Oilers 4, Avalanche 1
* Oilers are 6-1-2 in last 9 home games vs Avalanche
* Avalanche are 0-3 on road this season, with 3 goals in 3 games
* Nail Yakupov (Oilers) 3rd goal of season (empty-net goal); has a goal in 3 of his last 4 games
* Devan Dubnyk: season-high 37 saves
* FROM ELIAS: Oilers have 10 power play goals in 1st 5 games for 3rd time in franchise history (1986-87 and 1987-88)

Anyone who doesn’t think the Boston Bruins have their eyes on the big prize after they were bounced in the first round of the playoffs last spring hasn’t been paying attention. With backup Anton Khudobin making his first start of the season to give Tuukka Rask a break, the Bruins got a goal from David Krejci with less than two minutes to go in regulation and went on to defeat Carolina 5-3. The win moved the Bruins’ mark to 4-0-1. They are one of two teams in the Eastern Conference without a regulation loss this season (New Jersey is the other). The win stopped a two-game win streak by the Hurricanes. The principle assist on the Bruins’ winning goal came from rookie defenseman Dougie Hamilton who, to the surprise of no one, will not be heading back to junior hockey but remaining with the big club in Boston for the balance of the season.

• The Vancouver Canucks’ stutter start continued Monday night at the Staples Center in Los Angeles, as they blew a 2-0 lead and dropped a 3-2 shootout decision to the defending Stanley Cup champs. Roberto Luongo was in goal for the Canucks (2-2-2). The Kings, meanwhile, have won two in a row after going winless in three to start the season. They tied Monday’s game with less than a minute to go on a goal by defenseman Slava Voynov. Jeff Carter was the only player to score in the shootout.

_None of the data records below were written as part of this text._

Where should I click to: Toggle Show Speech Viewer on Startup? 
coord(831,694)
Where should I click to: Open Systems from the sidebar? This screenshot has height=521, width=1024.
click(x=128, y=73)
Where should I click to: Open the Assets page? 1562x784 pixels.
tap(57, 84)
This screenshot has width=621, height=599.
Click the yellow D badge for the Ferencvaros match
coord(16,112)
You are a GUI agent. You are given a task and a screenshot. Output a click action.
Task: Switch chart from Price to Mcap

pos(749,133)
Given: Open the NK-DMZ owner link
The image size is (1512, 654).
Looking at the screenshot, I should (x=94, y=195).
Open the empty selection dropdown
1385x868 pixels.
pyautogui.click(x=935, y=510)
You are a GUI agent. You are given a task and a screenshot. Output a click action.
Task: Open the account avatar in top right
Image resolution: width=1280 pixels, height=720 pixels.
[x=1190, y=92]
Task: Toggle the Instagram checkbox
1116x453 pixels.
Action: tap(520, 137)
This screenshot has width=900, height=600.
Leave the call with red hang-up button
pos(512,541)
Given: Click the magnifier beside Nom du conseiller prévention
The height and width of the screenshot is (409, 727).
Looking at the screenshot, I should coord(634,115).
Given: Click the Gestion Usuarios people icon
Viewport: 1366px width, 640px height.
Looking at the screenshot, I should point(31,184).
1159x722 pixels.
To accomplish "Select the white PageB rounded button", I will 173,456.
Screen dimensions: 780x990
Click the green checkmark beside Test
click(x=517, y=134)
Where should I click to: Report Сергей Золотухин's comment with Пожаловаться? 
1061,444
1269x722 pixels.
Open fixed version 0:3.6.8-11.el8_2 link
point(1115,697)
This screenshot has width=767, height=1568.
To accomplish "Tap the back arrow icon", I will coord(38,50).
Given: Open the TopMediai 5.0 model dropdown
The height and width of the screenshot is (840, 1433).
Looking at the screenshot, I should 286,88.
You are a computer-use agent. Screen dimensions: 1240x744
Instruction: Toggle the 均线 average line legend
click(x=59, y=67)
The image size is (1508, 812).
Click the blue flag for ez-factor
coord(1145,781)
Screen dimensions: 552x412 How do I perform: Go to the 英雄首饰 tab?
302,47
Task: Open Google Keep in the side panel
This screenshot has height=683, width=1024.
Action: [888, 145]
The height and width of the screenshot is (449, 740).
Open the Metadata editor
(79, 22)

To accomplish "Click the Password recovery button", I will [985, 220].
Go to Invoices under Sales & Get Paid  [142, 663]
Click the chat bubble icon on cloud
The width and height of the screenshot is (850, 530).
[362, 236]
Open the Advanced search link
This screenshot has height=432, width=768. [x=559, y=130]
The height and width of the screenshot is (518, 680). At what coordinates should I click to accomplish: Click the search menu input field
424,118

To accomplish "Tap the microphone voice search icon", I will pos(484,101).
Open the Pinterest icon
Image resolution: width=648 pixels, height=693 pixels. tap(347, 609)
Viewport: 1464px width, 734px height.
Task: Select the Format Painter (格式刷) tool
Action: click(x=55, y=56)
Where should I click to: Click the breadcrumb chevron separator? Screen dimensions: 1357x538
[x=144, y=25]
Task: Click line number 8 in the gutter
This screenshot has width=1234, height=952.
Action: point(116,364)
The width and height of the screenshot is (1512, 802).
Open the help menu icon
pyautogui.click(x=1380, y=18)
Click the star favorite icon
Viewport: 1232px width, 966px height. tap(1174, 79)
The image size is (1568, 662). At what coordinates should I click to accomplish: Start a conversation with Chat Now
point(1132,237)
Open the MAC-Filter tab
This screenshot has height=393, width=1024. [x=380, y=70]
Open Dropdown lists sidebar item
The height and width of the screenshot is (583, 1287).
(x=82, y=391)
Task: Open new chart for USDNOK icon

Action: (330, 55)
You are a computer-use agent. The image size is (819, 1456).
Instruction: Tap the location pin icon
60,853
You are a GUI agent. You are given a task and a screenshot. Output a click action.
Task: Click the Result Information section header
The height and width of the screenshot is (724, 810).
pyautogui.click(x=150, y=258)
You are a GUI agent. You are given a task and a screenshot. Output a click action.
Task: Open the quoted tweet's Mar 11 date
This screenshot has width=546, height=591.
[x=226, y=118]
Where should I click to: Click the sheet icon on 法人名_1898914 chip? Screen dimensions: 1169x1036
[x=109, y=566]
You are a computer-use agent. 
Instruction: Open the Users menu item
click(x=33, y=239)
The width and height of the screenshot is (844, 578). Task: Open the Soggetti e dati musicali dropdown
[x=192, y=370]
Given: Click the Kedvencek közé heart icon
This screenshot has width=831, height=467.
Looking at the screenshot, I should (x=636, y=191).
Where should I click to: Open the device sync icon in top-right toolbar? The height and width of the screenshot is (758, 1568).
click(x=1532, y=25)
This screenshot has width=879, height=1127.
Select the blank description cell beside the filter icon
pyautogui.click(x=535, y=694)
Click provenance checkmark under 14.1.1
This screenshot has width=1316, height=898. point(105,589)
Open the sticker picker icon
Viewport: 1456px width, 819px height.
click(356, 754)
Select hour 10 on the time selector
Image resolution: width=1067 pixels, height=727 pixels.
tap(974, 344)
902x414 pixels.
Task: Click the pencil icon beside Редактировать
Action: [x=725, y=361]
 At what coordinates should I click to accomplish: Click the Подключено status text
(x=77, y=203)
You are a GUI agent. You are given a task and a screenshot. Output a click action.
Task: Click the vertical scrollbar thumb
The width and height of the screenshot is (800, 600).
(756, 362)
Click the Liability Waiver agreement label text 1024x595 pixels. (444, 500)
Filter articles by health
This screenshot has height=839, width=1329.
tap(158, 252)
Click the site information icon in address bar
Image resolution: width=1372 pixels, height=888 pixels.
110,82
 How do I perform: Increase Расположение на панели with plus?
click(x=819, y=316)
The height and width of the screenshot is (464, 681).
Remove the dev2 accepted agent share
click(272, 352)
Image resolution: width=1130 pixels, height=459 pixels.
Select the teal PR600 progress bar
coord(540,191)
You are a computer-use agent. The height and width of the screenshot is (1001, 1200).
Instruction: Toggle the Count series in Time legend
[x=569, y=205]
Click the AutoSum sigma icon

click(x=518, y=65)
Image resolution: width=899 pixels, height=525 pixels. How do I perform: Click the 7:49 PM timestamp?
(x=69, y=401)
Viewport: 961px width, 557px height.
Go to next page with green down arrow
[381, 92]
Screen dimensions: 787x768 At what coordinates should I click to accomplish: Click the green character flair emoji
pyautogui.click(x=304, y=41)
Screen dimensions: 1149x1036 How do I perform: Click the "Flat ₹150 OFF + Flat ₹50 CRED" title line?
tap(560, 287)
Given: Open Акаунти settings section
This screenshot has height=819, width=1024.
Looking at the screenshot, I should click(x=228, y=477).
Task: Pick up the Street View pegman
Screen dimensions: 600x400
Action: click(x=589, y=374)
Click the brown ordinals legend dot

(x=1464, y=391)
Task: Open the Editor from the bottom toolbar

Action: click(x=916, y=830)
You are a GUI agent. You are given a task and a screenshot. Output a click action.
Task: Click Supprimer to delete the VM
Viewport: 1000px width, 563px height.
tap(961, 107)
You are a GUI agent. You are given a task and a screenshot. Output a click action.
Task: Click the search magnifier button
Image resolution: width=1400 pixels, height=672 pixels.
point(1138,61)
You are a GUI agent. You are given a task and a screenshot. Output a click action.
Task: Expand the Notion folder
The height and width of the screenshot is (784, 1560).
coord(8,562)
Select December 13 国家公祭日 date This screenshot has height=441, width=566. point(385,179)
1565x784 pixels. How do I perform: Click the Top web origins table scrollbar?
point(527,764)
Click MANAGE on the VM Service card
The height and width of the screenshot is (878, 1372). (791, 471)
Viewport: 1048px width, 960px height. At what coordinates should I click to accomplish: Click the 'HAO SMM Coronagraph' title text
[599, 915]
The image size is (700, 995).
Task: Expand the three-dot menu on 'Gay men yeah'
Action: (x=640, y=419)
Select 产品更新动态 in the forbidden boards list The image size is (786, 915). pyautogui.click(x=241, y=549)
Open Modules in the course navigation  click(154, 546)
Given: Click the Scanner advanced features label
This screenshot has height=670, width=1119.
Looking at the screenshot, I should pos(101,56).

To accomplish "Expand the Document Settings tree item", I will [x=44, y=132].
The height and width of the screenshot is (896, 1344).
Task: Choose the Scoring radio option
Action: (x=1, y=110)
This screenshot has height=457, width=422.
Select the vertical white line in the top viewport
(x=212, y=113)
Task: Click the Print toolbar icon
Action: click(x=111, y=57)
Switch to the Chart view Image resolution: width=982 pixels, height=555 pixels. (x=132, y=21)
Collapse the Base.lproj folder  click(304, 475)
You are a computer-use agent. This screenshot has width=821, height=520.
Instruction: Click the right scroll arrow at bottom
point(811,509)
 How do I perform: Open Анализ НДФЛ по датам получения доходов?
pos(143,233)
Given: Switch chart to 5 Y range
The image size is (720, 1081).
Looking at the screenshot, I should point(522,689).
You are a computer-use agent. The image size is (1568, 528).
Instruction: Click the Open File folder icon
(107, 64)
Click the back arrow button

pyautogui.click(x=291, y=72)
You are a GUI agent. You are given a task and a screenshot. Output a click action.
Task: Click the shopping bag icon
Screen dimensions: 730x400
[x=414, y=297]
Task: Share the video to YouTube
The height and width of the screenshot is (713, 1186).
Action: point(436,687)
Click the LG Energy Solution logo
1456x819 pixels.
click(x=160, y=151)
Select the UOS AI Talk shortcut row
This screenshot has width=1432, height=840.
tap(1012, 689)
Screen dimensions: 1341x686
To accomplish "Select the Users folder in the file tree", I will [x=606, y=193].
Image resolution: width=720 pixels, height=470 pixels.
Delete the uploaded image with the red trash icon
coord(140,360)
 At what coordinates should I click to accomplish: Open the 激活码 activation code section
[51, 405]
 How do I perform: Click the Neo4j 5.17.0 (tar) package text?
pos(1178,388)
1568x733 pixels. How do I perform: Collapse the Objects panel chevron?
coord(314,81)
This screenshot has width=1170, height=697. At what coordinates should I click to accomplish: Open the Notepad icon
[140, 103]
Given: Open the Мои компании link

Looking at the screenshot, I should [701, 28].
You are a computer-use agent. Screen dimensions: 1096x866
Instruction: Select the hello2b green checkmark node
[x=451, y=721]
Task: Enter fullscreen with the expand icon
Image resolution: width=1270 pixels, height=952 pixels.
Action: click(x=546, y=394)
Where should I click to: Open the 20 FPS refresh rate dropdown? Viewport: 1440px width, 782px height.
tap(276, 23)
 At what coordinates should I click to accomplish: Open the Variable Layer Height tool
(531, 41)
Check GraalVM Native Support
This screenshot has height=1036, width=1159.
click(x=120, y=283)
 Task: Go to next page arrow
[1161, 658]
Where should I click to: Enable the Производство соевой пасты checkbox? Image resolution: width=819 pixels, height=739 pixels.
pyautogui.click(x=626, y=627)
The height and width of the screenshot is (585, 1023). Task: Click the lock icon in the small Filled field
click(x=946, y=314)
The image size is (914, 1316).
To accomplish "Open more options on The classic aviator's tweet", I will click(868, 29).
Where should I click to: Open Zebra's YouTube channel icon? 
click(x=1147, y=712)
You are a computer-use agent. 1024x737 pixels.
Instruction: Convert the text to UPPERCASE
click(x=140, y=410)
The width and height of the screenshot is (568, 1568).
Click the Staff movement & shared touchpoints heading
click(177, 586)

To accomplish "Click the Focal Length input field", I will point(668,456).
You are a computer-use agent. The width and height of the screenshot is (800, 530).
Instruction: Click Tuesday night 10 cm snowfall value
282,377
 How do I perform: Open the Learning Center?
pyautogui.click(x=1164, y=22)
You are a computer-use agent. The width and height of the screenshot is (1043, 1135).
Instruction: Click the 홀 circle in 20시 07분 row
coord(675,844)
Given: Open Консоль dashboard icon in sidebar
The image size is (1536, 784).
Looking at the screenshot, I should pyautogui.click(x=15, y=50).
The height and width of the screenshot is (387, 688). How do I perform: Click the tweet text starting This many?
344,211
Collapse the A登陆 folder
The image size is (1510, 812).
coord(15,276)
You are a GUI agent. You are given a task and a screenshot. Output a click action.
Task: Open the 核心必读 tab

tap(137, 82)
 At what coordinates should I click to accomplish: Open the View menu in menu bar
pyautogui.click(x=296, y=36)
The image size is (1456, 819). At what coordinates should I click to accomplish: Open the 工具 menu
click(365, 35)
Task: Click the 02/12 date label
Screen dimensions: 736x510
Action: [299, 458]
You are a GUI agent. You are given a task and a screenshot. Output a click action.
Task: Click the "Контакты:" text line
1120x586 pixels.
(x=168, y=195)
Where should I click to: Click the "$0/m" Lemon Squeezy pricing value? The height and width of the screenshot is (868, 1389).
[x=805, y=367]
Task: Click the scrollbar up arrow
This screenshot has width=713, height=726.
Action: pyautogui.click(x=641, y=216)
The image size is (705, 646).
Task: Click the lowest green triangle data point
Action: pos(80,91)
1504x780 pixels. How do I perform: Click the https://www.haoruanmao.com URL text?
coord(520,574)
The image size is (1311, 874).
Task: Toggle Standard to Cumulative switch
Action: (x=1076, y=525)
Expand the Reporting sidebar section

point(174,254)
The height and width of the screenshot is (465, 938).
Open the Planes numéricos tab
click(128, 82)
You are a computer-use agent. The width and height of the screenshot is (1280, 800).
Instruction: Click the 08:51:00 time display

• Word out of Phoenix is that starting netminder Mike Smith is close to a return. But in his absence, the reeling Coyotes got a clutch start from former Rangers prospect Chad Johnson, who stopped all 21 Nashville shots to pace the Coyotes to a much-needed 4-0 victory. Phoenix had lost four of five and had given up 20 goals in its first five games before Monday’s victory. Defenseman Keith Yandle led the way with his first goal of the season and he also added two assists. As for Nashville, the offensive well is bone-dry as the Preds have scored just 10 goals in six games and are tied for 29th in the league in goals per game. For those keeping score at home, Norris Trophy finalist Shea Weber has yet to register a single point in six games.

• How bad are things for Nashville? Well, Monday’s loss coupled with Columbus’ 2-1 win over Dallas dropped the Preds into last place in the Central Division. The Blue Jackets continue to get solid goaltending from Sergei Bobrovsky, who stopped 24 of 25 shots. And while their offense remains anemic at best, the two goals the Blue Jackets sneaked past Stars netminder Kari Lehtonen were enough to give them the win and stop a 0-3-1 slide. Offense continues to plague the 2-3-1 Stars, who have just 12 goals in six games. On a positive note for the Stars, Monday did mark the return of Jamie Benn. The newly signed restricted free agent center added an assist and played 20:47 in his first game.

• Speaking of unrestricted free agents with Benn’s return and the announced signing of P.K. Subban by the Montreal Canadiens on Monday to a two-year deal worth $5.75 million, only Colorado’s Ryan O'Reilly remains unsigned of the big three post-lockout free agents. Given that Edmonton waxed Colorado 4-1 Monday, the pressure will continue to mount on Colorado GM Greg Sherman to get a deal done with the hard-as-nails center who led the Avs in scoring last season. The Oilers scored three power-play goals through the first half of the game to stake the Oilers to a 3-0 lead and Devan Dubnyk was again solid, turning aside 37 of 38 shots to move the Oilers to the top of the Northwest Division standings with a 3-2-0 record. The Avs, meanwhile, have lost two in a row and have scored just 10 goals through their first five games.